The Girl Who Kicked The Hornet’s Nest

The Girl Who Kicked the Hornet’s Nest is almost a perfect way to end the film trilogy. Not only does it go against the formula that was set by the previous two films, it also gives us more depth into one of our leads, despite the fact that she’s in the film far less than before. Almost everything we want to know, we learn, while there are no further questions that we ask when the film concludes. Well, there is one, but we don’t require an answer. You’ll see what I mean when you watch it.
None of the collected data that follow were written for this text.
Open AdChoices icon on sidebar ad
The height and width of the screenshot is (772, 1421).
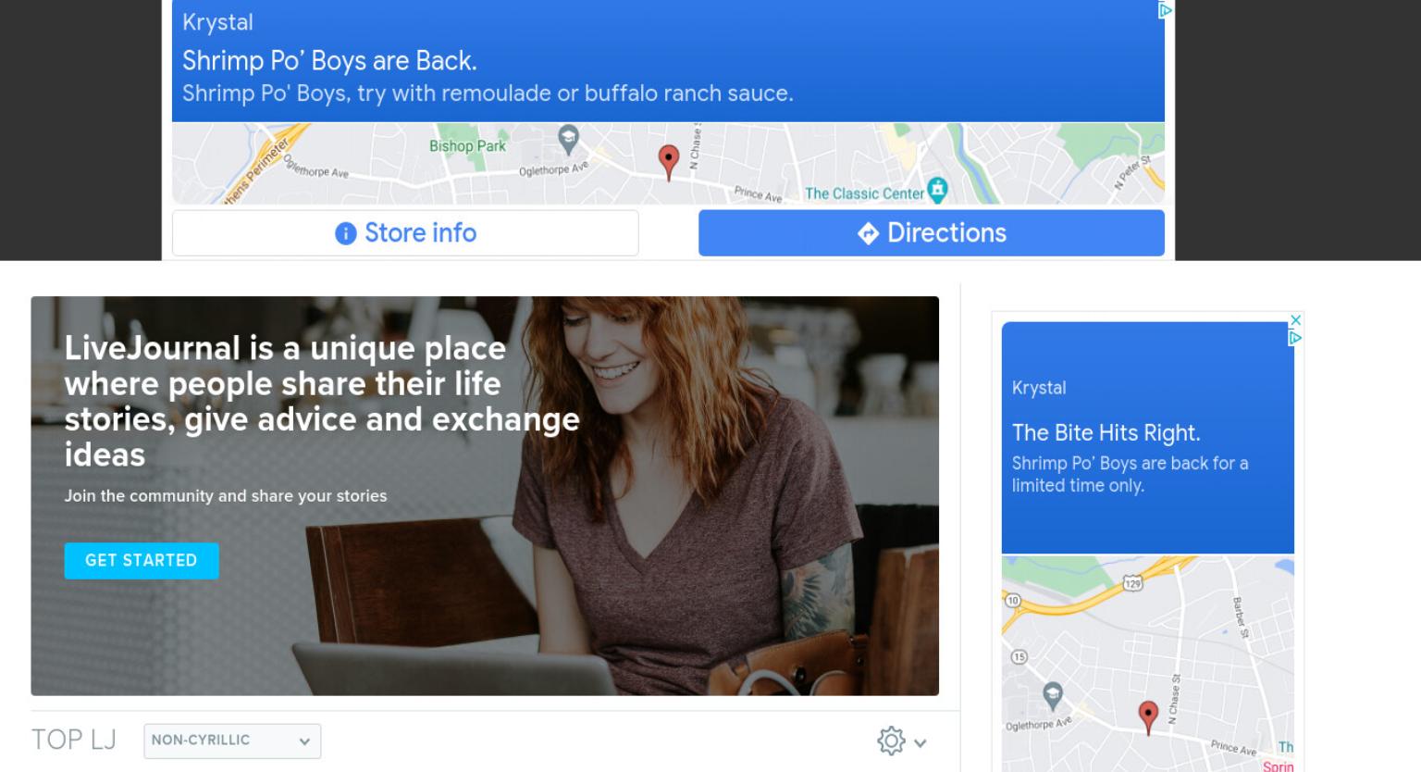(1295, 338)
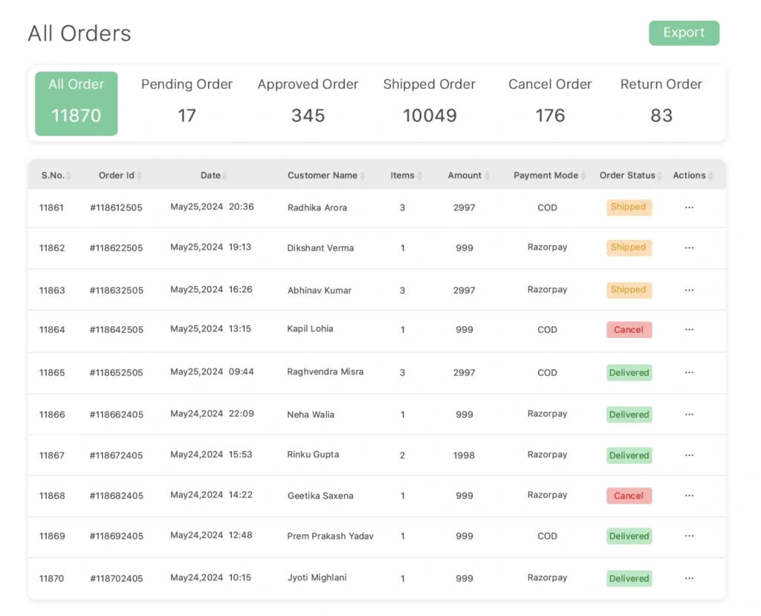The height and width of the screenshot is (616, 761).
Task: Open actions menu for Dikshant Verma's order
Action: (x=689, y=247)
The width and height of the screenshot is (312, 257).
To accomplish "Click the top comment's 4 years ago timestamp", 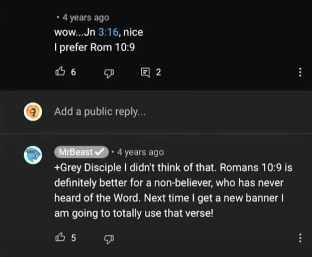I will 86,17.
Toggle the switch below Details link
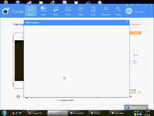 (x=133, y=62)
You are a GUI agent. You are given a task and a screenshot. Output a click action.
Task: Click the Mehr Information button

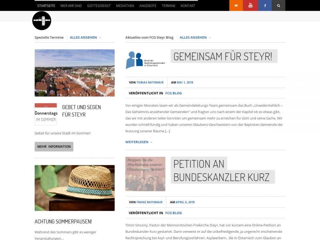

I mentioned that it goes against the formula seen in the previous films, and this is true. Before, we got about 30-60 minutes at the beginning of the film prior to the actual plot beginning. Here, we don’t get that. The plot also takes a different turn this time around. It begins almost directly after the events of The Girl Who Played with Fire, making it the first in the series that requires you to watch the earlier films. And the plot is not a mystery this time around; it’s an attempt to prove the innocence of Lisbeth Salander (Noomi Rapace). The difference from last film is that Lisbeth has actually been charged and is in custody, instead of just being suspected of crimes. A small, but important distinction.

The way that the film tries to prove her innocence is by having her largely uninvolved with the plot. She wakes up in the hospital, and is told that the bullets that were in her body have been removed. She’ll take weeks, if not months to recover, and spends the entirety of this time in a weakened state in a hospital. For reasons that we never fully understand, her friend from earlier, Mikael (Michael Nyqvist), has decided to take it upon himself to clear her name. She’s been charged with attempted murder after taking an axe to her father’s skull.

There’s no central mystery for either character to solve this time. The majority of the plot concerns both Lisbeth getting healthy and ready for her trial, and Mikael going around trying to find out what really went on many years ago when a 12-year-old Lisbeth was committed to a mental asylum. Finally, we are getting the truth behind Lisbeth’s past. We got some answers in the last film, but Hornet’s Nest seems to be concerned with giving us every last detail that could have any importance.

Let’s just say that it was really compelling. Even without a mystery to solve like a missing girl or determining who committed some murders, we are given more than enough information to keep us involved in the film. In fact, at times, it almost seems like we’re given too much information. It’s all technically relevant to the plot, but involving an organization that we’d never heard of before this point in the story made for a bit of oversaturation on the information front.

There’s also a problem in the ending, in which it brings in a character that hadn’t shown his face in about an hour. It seemed like it ended that way just to close a loose end that we had long since forgotten about. The five or so minutes that this plot thread takes to tie is entertaining, but we needed to have more reminders of this character still being there in order for it to be used in the most effective way. Since this doesn’t happen, the ending feels like it comes out of nowhere.

If I had been told going in that we would get less of Lisbeth in the present than we got in the previous films, I would have been disappointed. She was easily the highlight of the previous two films, and getting much less of her character seems, on paper, like it would make the film lose energy and intrigue. This doesn’t happen though. Since she’s almost always at the very least the topic of conversation, it feels like she’s still a bigger part of the story than she is. And since we’re learning more about her past with each scene, we remember earlier moments in the series with fond memories and a greater understanding of her motivations at the time.

Actually, the only major complaint I have about The Girl Who Kicked the Hornet’s Nest is that the plot does get a little hard to follow at times. It should all make sense by the end, but with so many characters included — some of which we had never seen before this entry — it can be difficult to keep track of everything that’s going on. The other films had a lot of things to keep track of as well, but their basic plot was simple enough that you could just wait for a character to fill you in on what’s happening. That doesn’t happen this time; you’re on your own, so be sure to pay attention. This isn’t a film to watch when sleep deprived, although I’m sure someone will take that as a challenge and prove me wrong.

To me, The Girl Who Kicked the Hornet’s Nest is just about the perfect way to conclude the film trilogy. It deviated enough from the previous films to make it feel fresh, but it also tied up any loose ends that had been left over. We finally get (more or less) all of the answers that we wanted about Lisbeth Salander, even though she wasn’t as heavily involved in the plot this time. This is the first film in the series that didn’t feel padded, and I’m glad that the trilogy goes out on as strong a note as it does.